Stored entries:
Start of Block

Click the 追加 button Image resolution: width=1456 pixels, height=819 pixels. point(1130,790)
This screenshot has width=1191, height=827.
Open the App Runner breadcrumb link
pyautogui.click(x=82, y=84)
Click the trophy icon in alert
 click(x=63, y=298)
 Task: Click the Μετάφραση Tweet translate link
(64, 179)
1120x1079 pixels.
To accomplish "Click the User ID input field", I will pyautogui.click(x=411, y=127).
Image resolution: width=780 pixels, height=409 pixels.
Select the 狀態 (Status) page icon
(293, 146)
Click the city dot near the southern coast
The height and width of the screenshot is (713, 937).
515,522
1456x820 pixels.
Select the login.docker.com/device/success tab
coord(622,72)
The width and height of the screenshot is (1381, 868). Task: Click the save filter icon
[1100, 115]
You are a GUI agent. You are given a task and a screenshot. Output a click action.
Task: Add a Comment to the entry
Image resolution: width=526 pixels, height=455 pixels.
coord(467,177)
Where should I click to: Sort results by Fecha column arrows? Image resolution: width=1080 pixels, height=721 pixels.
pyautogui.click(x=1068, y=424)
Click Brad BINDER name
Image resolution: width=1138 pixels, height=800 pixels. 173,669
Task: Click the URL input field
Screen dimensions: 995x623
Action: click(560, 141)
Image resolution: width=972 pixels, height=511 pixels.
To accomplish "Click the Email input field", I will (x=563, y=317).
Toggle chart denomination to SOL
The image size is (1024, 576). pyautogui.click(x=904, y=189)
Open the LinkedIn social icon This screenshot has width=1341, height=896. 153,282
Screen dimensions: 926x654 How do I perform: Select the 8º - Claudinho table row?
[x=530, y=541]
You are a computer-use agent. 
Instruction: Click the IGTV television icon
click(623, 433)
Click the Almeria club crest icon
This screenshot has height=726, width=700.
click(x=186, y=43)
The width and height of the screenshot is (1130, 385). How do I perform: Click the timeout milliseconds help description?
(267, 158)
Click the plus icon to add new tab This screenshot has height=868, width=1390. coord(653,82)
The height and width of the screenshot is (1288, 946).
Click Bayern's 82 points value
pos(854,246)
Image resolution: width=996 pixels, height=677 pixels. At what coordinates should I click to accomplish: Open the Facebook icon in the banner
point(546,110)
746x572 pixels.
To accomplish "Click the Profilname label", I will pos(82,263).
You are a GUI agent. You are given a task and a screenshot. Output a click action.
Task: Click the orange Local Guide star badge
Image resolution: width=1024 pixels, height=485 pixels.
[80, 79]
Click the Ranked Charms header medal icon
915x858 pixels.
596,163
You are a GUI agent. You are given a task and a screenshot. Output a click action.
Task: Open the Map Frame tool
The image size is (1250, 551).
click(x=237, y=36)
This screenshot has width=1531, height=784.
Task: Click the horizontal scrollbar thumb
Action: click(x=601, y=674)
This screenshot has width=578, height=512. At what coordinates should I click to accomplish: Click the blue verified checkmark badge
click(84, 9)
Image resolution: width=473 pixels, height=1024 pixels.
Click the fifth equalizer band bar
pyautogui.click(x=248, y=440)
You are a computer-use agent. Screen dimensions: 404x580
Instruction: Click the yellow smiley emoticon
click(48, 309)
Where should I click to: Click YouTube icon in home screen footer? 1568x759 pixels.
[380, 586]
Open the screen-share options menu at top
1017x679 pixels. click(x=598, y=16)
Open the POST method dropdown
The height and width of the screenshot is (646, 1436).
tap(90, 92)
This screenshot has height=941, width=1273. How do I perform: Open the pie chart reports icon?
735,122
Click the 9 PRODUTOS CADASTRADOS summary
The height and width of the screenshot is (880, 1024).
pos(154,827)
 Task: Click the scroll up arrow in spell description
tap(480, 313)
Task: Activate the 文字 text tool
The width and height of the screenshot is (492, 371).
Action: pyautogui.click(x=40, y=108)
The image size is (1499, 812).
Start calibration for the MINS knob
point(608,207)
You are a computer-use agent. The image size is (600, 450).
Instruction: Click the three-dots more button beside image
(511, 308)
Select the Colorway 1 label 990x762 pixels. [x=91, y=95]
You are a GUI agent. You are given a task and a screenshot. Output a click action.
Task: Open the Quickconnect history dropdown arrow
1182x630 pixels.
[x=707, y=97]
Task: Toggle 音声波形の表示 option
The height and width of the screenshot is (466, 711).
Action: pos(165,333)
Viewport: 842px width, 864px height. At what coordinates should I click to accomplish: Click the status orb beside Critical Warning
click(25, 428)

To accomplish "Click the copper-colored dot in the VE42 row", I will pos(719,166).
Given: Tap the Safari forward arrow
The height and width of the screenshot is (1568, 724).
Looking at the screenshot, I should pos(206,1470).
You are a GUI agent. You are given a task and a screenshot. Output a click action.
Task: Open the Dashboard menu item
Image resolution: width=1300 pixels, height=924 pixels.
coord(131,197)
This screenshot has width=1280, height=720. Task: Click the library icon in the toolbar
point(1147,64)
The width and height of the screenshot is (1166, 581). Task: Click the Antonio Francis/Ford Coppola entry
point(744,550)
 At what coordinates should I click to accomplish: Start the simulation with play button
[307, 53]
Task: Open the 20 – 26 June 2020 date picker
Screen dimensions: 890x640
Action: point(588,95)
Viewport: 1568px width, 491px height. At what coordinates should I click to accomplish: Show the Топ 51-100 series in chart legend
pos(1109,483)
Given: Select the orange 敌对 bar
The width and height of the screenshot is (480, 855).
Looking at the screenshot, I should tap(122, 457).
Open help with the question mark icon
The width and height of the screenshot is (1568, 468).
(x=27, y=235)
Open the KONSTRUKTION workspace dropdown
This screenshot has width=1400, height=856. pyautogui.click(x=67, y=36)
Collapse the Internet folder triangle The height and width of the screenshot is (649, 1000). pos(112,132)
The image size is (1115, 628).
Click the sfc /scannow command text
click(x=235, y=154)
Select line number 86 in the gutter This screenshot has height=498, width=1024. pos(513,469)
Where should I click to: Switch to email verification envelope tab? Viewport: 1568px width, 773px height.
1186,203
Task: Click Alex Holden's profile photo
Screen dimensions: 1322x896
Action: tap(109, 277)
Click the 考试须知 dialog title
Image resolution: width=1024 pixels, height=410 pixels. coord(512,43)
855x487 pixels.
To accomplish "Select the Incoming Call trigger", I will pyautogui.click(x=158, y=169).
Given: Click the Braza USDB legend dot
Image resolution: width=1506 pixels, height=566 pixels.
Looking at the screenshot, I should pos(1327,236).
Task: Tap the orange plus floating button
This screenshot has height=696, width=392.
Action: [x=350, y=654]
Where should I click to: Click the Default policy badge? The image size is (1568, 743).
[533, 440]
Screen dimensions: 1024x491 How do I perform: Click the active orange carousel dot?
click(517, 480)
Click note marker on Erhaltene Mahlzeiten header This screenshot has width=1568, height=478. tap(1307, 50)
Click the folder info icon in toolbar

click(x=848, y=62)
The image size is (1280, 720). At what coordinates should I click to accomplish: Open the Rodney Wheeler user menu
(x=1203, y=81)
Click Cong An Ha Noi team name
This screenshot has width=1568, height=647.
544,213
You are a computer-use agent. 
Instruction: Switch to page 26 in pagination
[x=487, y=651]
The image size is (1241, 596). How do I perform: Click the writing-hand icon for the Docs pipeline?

End of Block

The records must each be output verbatim, with nothing left out.

Click the 追加 button Image resolution: width=1456 pixels, height=819 pixels. point(1130,790)
This screenshot has width=1191, height=827.
Open the App Runner breadcrumb link
pyautogui.click(x=82, y=84)
Click the trophy icon in alert
 click(x=63, y=298)
 Task: Click the Μετάφραση Tweet translate link
(64, 179)
1120x1079 pixels.
To accomplish "Click the User ID input field", I will pyautogui.click(x=411, y=127).
Image resolution: width=780 pixels, height=409 pixels.
Select the 狀態 (Status) page icon
(293, 146)
Click the city dot near the southern coast
The height and width of the screenshot is (713, 937).
515,522
1456x820 pixels.
Select the login.docker.com/device/success tab
coord(622,72)
The width and height of the screenshot is (1381, 868). Task: Click the save filter icon
[1100, 115]
You are a GUI agent. You are given a task and a screenshot. Output a click action.
Task: Add a Comment to the entry
Image resolution: width=526 pixels, height=455 pixels.
coord(467,177)
Where should I click to: Sort results by Fecha column arrows? Image resolution: width=1080 pixels, height=721 pixels.
pyautogui.click(x=1068, y=424)
Click Brad BINDER name
Image resolution: width=1138 pixels, height=800 pixels. 173,669
Task: Click the URL input field
Screen dimensions: 995x623
Action: click(560, 141)
Image resolution: width=972 pixels, height=511 pixels.
To accomplish "Click the Email input field", I will (x=563, y=317).
Toggle chart denomination to SOL
The image size is (1024, 576). pyautogui.click(x=904, y=189)
Open the LinkedIn social icon This screenshot has width=1341, height=896. 153,282
Screen dimensions: 926x654 How do I perform: Select the 8º - Claudinho table row?
[x=530, y=541]
You are a computer-use agent. 
Instruction: Click the IGTV television icon
click(623, 433)
Click the Almeria club crest icon
This screenshot has height=726, width=700.
click(x=186, y=43)
The width and height of the screenshot is (1130, 385). How do I perform: Click the timeout milliseconds help description?
(267, 158)
Click the plus icon to add new tab This screenshot has height=868, width=1390. coord(653,82)
The height and width of the screenshot is (1288, 946).
Click Bayern's 82 points value
pos(854,246)
Image resolution: width=996 pixels, height=677 pixels. At what coordinates should I click to accomplish: Open the Facebook icon in the banner
point(546,110)
746x572 pixels.
To accomplish "Click the Profilname label", I will pos(82,263).
You are a GUI agent. You are given a task and a screenshot. Output a click action.
Task: Click the orange Local Guide star badge
Image resolution: width=1024 pixels, height=485 pixels.
[80, 79]
Click the Ranked Charms header medal icon
915x858 pixels.
596,163
You are a GUI agent. You are given a task and a screenshot. Output a click action.
Task: Open the Map Frame tool
The image size is (1250, 551).
click(x=237, y=36)
This screenshot has width=1531, height=784.
Task: Click the horizontal scrollbar thumb
Action: click(x=601, y=674)
This screenshot has width=578, height=512. At what coordinates should I click to accomplish: Click the blue verified checkmark badge
click(84, 9)
Image resolution: width=473 pixels, height=1024 pixels.
Click the fifth equalizer band bar
pyautogui.click(x=248, y=440)
You are a computer-use agent. Screen dimensions: 404x580
Instruction: Click the yellow smiley emoticon
click(48, 309)
Where should I click to: Click YouTube icon in home screen footer? 1568x759 pixels.
[380, 586]
Open the screen-share options menu at top
1017x679 pixels. click(x=598, y=16)
Open the POST method dropdown
The height and width of the screenshot is (646, 1436).
tap(90, 92)
This screenshot has height=941, width=1273. How do I perform: Open the pie chart reports icon?
735,122
Click the 9 PRODUTOS CADASTRADOS summary
The height and width of the screenshot is (880, 1024).
pos(154,827)
 Task: Click the scroll up arrow in spell description
tap(480, 313)
Task: Activate the 文字 text tool
The width and height of the screenshot is (492, 371).
Action: pyautogui.click(x=40, y=108)
The image size is (1499, 812).
Start calibration for the MINS knob
point(608,207)
You are a computer-use agent. The image size is (600, 450).
Instruction: Click the three-dots more button beside image
(511, 308)
Select the Colorway 1 label 990x762 pixels. [x=91, y=95]
You are a GUI agent. You are given a task and a screenshot. Output a click action.
Task: Open the Quickconnect history dropdown arrow
1182x630 pixels.
[x=707, y=97]
Task: Toggle 音声波形の表示 option
The height and width of the screenshot is (466, 711).
Action: pos(165,333)
Viewport: 842px width, 864px height. At what coordinates should I click to accomplish: Click the status orb beside Critical Warning
click(25, 428)

To accomplish "Click the copper-colored dot in the VE42 row", I will pos(719,166).
Given: Tap the Safari forward arrow
The height and width of the screenshot is (1568, 724).
Looking at the screenshot, I should pos(206,1470).
You are a GUI agent. You are given a task and a screenshot. Output a click action.
Task: Open the Dashboard menu item
Image resolution: width=1300 pixels, height=924 pixels.
coord(131,197)
This screenshot has width=1280, height=720. Task: Click the library icon in the toolbar
point(1147,64)
The width and height of the screenshot is (1166, 581). Task: Click the Antonio Francis/Ford Coppola entry
point(744,550)
 At what coordinates should I click to accomplish: Start the simulation with play button
[307, 53]
Task: Open the 20 – 26 June 2020 date picker
Screen dimensions: 890x640
Action: point(588,95)
Viewport: 1568px width, 491px height. At what coordinates should I click to accomplish: Show the Топ 51-100 series in chart legend
pos(1109,483)
Given: Select the orange 敌对 bar
The width and height of the screenshot is (480, 855).
Looking at the screenshot, I should tap(122, 457).
Open help with the question mark icon
The width and height of the screenshot is (1568, 468).
(x=27, y=235)
Open the KONSTRUKTION workspace dropdown
This screenshot has width=1400, height=856. pyautogui.click(x=67, y=36)
Collapse the Internet folder triangle The height and width of the screenshot is (649, 1000). pos(112,132)
The image size is (1115, 628).
Click the sfc /scannow command text
click(x=235, y=154)
Select line number 86 in the gutter This screenshot has height=498, width=1024. pos(513,469)
Where should I click to: Switch to email verification envelope tab? Viewport: 1568px width, 773px height.
1186,203
Task: Click Alex Holden's profile photo
Screen dimensions: 1322x896
Action: tap(109, 277)
Click the 考试须知 dialog title
Image resolution: width=1024 pixels, height=410 pixels. coord(512,43)
855x487 pixels.
To accomplish "Select the Incoming Call trigger", I will pyautogui.click(x=158, y=169).
Given: Click the Braza USDB legend dot
Image resolution: width=1506 pixels, height=566 pixels.
Looking at the screenshot, I should pos(1327,236).
Task: Tap the orange plus floating button
This screenshot has height=696, width=392.
Action: [x=350, y=654]
Where should I click to: Click the Default policy badge? The image size is (1568, 743).
[533, 440]
Screen dimensions: 1024x491 How do I perform: Click the active orange carousel dot?
click(517, 480)
Click note marker on Erhaltene Mahlzeiten header This screenshot has width=1568, height=478. tap(1307, 50)
Click the folder info icon in toolbar

click(x=848, y=62)
The image size is (1280, 720). At what coordinates should I click to accomplish: Open the Rodney Wheeler user menu
(x=1203, y=81)
Click Cong An Ha Noi team name
This screenshot has width=1568, height=647.
544,213
You are a computer-use agent. 
Instruction: Switch to page 26 in pagination
[x=487, y=651]
The image size is (1241, 596). How do I perform: Click the writing-hand icon for the Docs pipeline?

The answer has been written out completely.